+++ Data shown +++

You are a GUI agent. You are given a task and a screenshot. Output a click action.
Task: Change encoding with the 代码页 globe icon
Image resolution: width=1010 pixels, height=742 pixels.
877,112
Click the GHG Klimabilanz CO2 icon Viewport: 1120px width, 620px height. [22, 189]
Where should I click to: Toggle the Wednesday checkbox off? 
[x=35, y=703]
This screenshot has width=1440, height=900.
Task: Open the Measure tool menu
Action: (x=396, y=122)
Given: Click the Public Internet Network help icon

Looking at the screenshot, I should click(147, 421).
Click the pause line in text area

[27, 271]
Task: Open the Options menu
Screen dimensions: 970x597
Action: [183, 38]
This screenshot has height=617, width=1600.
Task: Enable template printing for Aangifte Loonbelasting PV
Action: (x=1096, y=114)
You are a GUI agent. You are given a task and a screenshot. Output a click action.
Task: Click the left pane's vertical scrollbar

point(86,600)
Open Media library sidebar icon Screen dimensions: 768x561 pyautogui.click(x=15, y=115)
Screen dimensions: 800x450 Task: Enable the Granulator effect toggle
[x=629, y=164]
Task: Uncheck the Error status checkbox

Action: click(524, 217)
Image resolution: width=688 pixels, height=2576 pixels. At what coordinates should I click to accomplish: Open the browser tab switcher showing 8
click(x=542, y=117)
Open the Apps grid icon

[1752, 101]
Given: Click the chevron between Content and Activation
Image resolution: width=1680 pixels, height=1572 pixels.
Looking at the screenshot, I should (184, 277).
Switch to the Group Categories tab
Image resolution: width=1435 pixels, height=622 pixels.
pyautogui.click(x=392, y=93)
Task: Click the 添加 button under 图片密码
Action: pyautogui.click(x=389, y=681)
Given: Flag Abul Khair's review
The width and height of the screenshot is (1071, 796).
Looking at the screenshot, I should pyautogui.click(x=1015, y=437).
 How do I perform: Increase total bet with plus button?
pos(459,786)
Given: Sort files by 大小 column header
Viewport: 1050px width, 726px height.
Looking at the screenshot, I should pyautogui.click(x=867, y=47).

+++

Task goal: Return nothing but the lines from the start of the listing above through the line containing "Click the GHG", exactly as given.

Exercise solution:
You are a GUI agent. You are given a task and a screenshot. Output a click action.
Task: Change encoding with the 代码页 globe icon
Image resolution: width=1010 pixels, height=742 pixels.
877,112
Click the GHG Klimabilanz CO2 icon Viewport: 1120px width, 620px height. [22, 189]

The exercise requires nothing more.